Rettung vom Mittagskogel: Eine 18-jährige österreichische Staatsbürgerin hatte sich am Donnerstag gemeinsam mit ihrem Hund beim Abstieg über den Normalweg am Mittagskogel verstiegen und saß infolge in einer steilen, unwegsamen Schotterrinne fest. Unter ihr befand sich ein steiler Abbruch, eine eigenständige Rückkehr war aufgrund des schwierigen Geländes nicht mehr möglich.
Notruf aus der Dunkelheit
Kurz nach Einbruch der Dunkelheit wurde die Bergrettung schließlich via Notruf zum Sucheinsatz alarmiert. „Dank der beim Notruf übermittelten Positionsdaten, die die Verirrte noch vor der Entladung ihres Handy-Akku übermitteln konnte, war ihr Standort rasch lokalisiert“, heißt es seitens der Einsatzkräfte.

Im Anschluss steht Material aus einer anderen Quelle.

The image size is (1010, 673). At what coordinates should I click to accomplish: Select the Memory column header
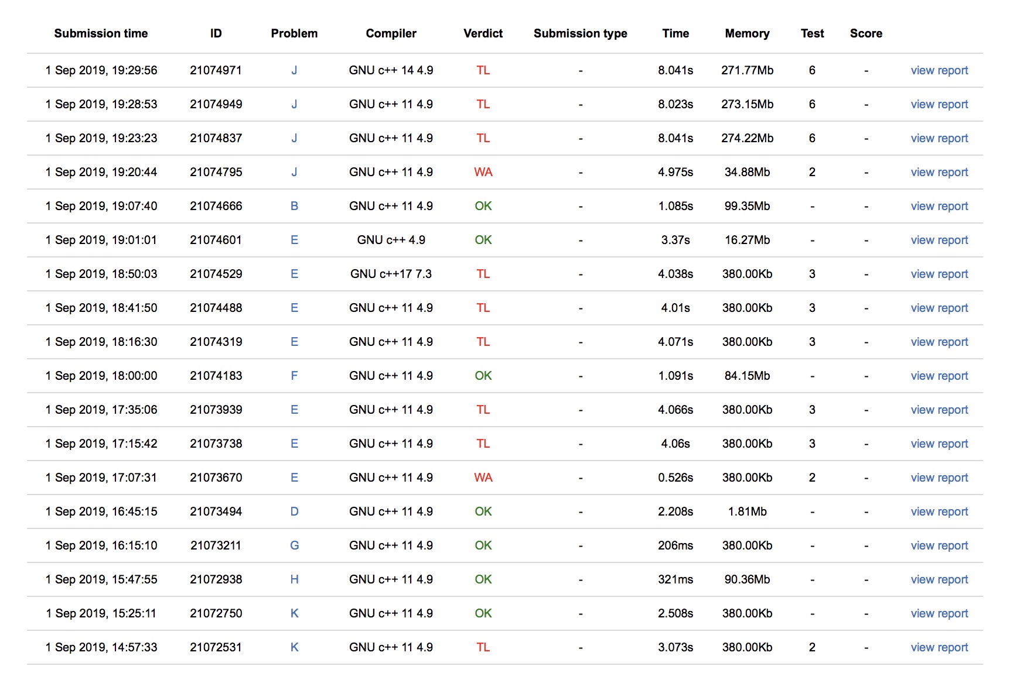(x=747, y=33)
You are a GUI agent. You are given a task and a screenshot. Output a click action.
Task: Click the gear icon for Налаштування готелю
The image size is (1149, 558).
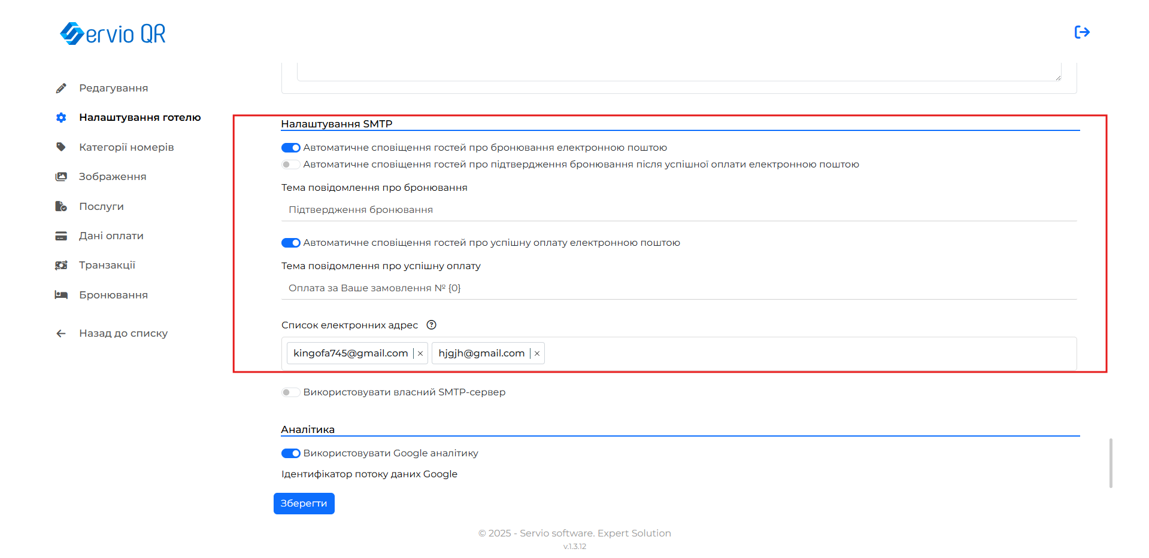point(61,118)
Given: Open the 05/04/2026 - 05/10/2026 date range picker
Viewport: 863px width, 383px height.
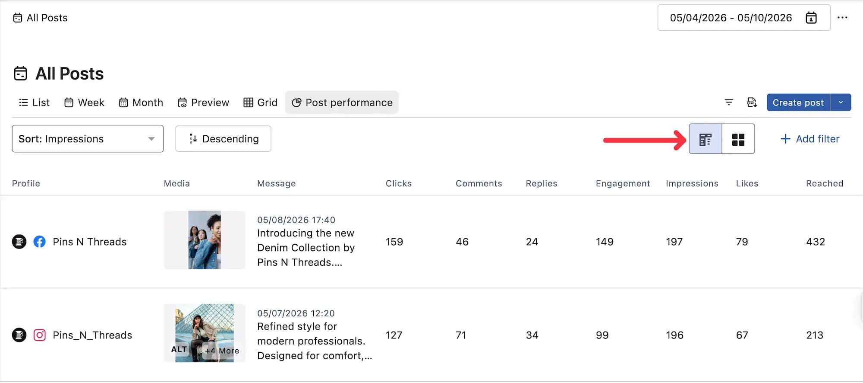Looking at the screenshot, I should click(744, 18).
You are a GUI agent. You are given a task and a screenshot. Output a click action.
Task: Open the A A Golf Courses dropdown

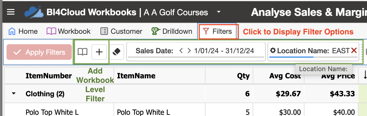pos(219,12)
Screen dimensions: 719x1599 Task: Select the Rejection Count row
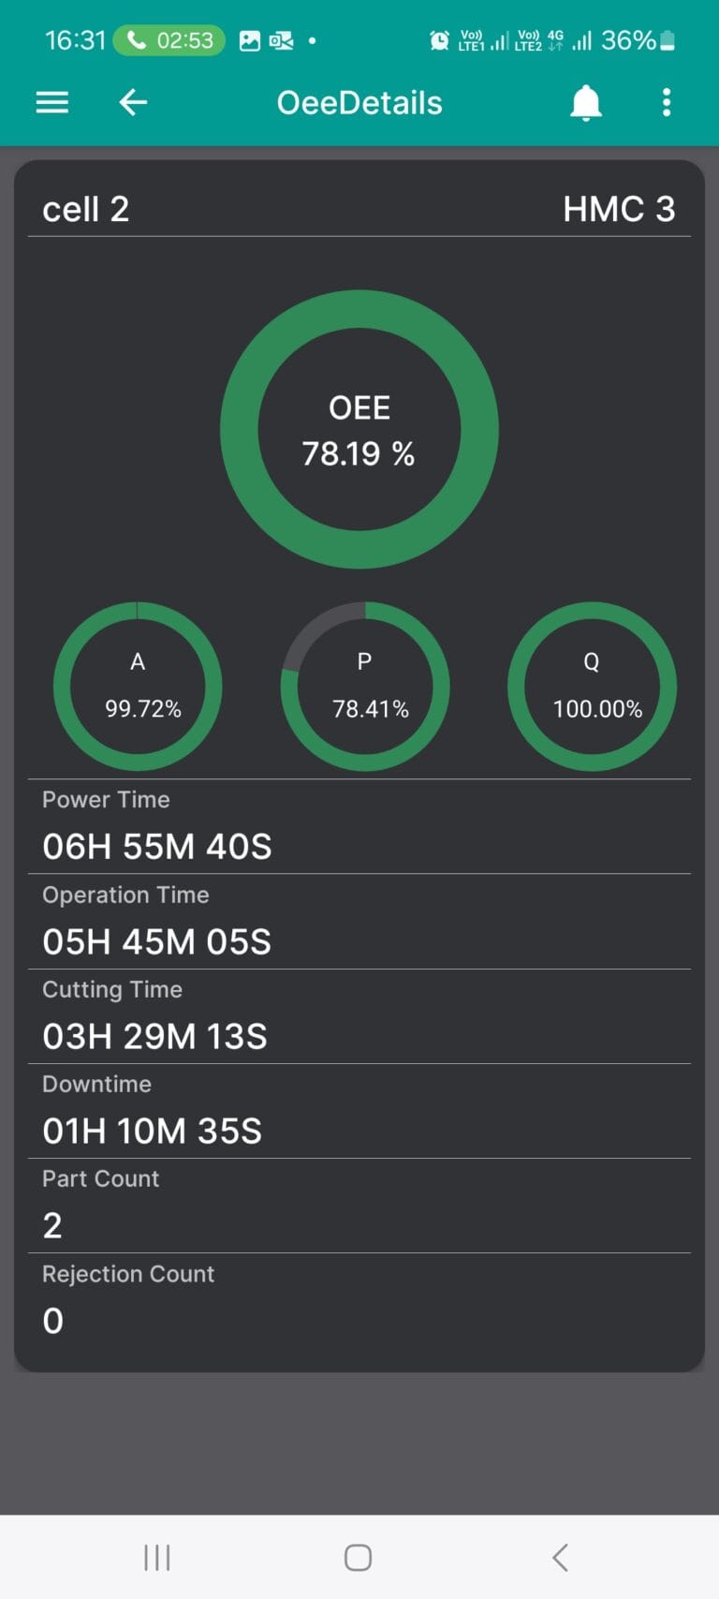360,1301
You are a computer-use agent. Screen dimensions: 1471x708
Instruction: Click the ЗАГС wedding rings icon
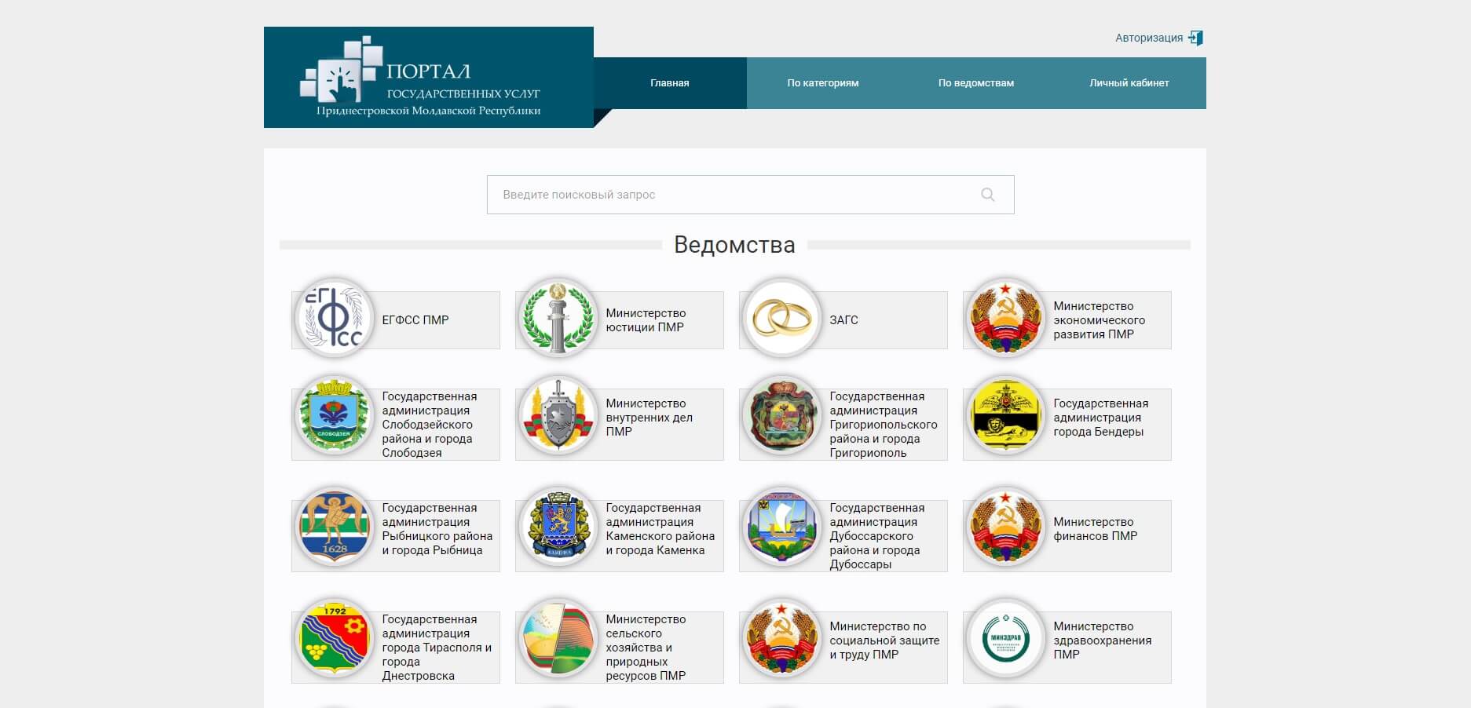tap(781, 319)
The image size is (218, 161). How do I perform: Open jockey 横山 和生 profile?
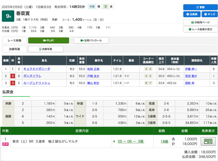[93, 83]
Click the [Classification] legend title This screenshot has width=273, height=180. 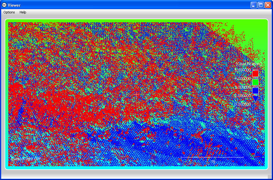pos(249,64)
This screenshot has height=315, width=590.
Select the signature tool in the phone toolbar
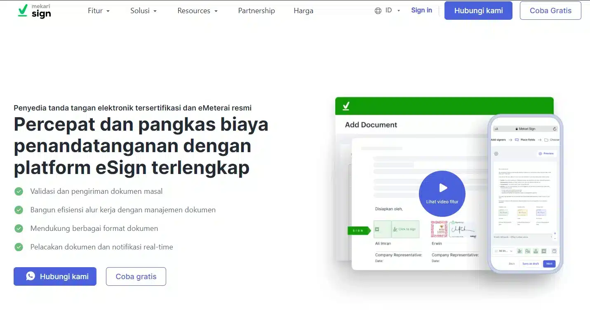pyautogui.click(x=520, y=251)
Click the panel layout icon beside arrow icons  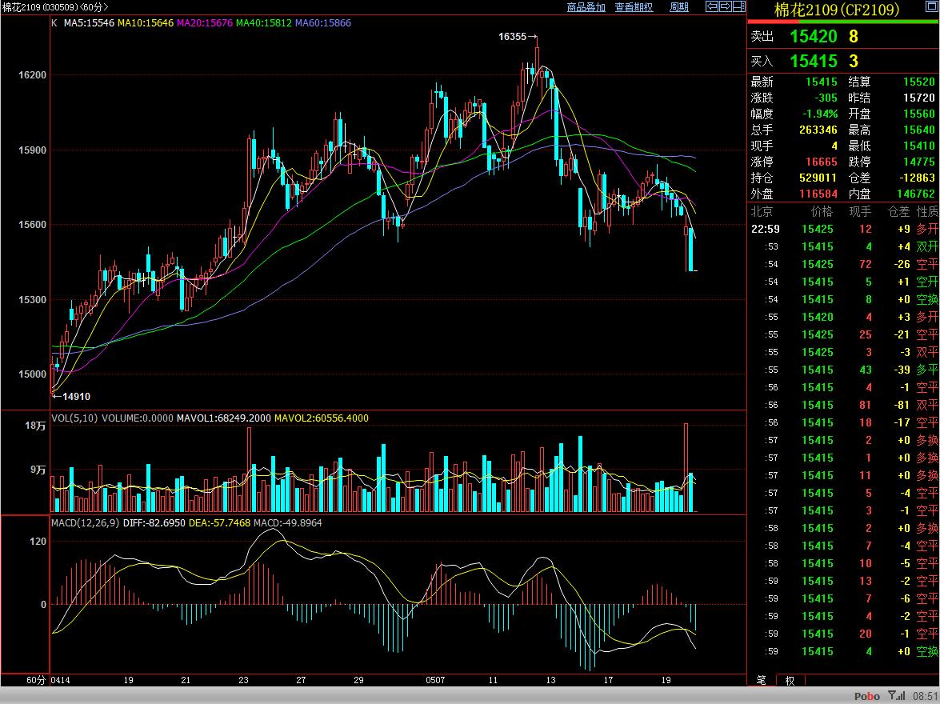[738, 6]
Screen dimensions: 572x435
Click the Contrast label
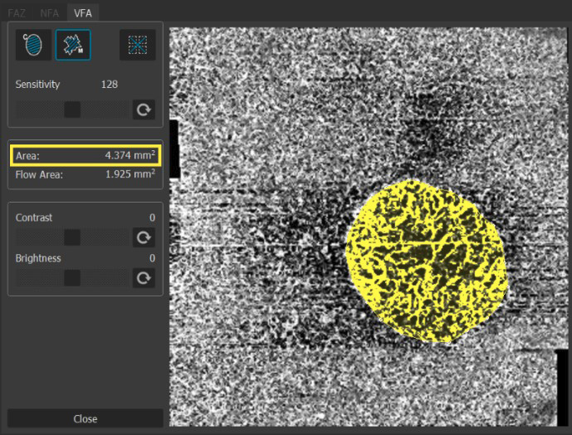pyautogui.click(x=34, y=218)

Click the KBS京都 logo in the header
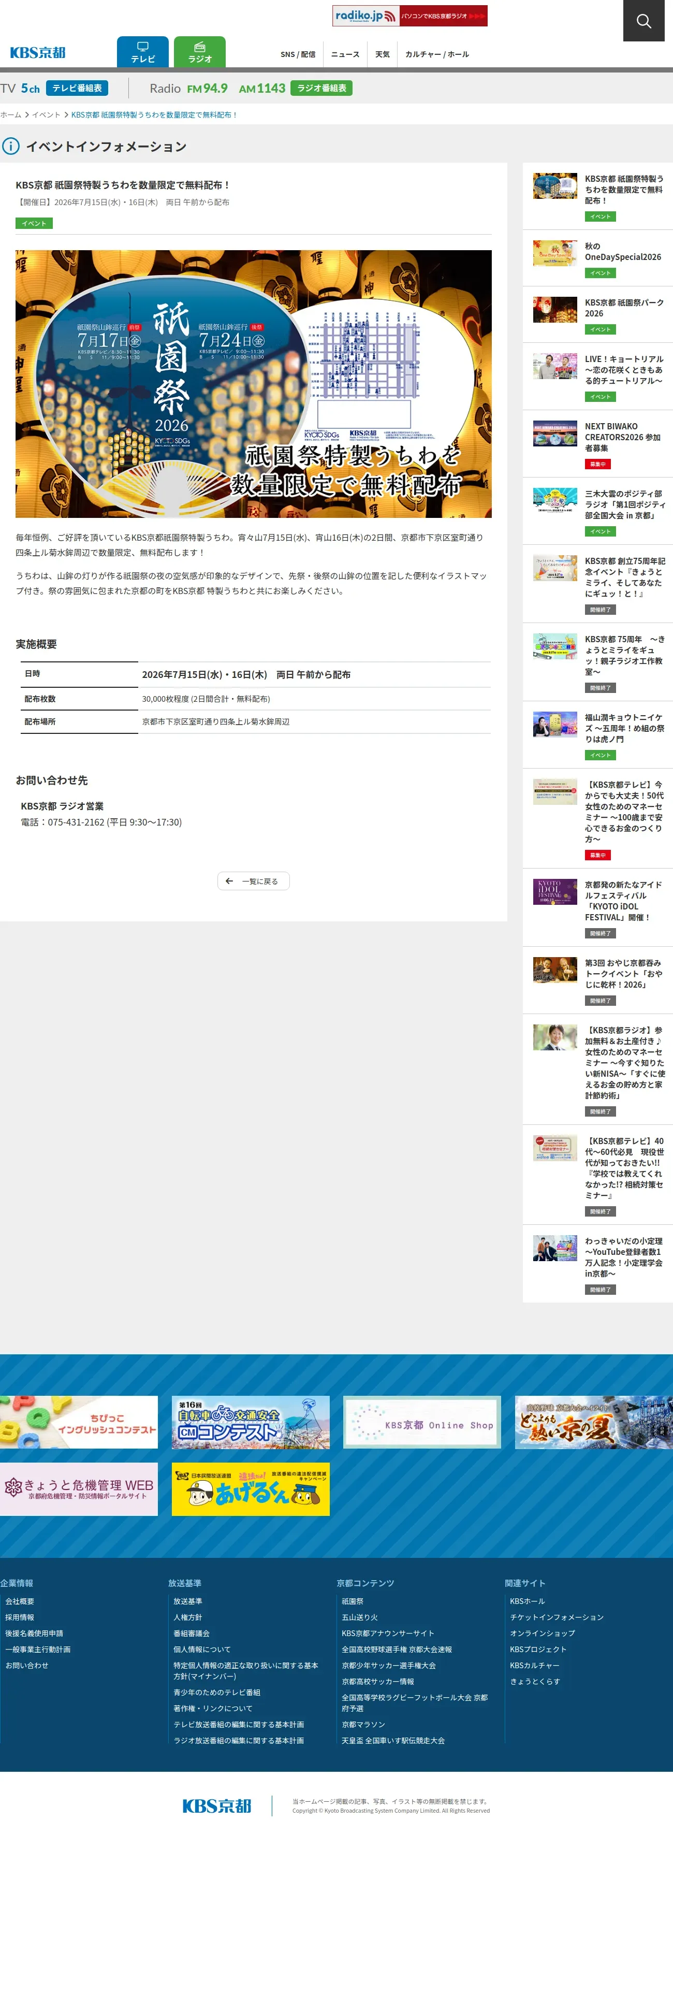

Mit den Einsatzfahrzeugen war die Anfahrt bis zur Bertahütte möglich, anschließend erfolgte der Zustieg zu Fuß. Nach einiger Zeit gelang es den Einsatzkräften, Rufkontakt zur Wanderin herzustellen. Wenig später erreichten die ersten Bergretter die Betroffene und ihren Hund – beide waren glücklicherweise unverletzt.
Das Glück im Unglück
Die Frau wurde mittels Seilsicherung über das schroffe und felsdurchsetzte Gelände zurück auf den markierten Weg begleitet. Für die Bergung wurde der Hund von einem Bergrettungshundeführer in einem speziellen Hundetragetuch sicher auf dem Rücken transportiert und behutsam durch das steile Gelände nach oben gebracht. Anschließend konnten beide den Heimweg wohlbehalten antreten.
„Wir sind froh, dass der Notruf noch rechtzeitig vor der Entladung des Smartphones abgesetzt wurde und wir von der Leitstelle die genauen Koordinaten erhalten haben. Das hat den Einsatz wesentlich erleichtert“, betont Einsatzleiter Gerhard Gfreiner.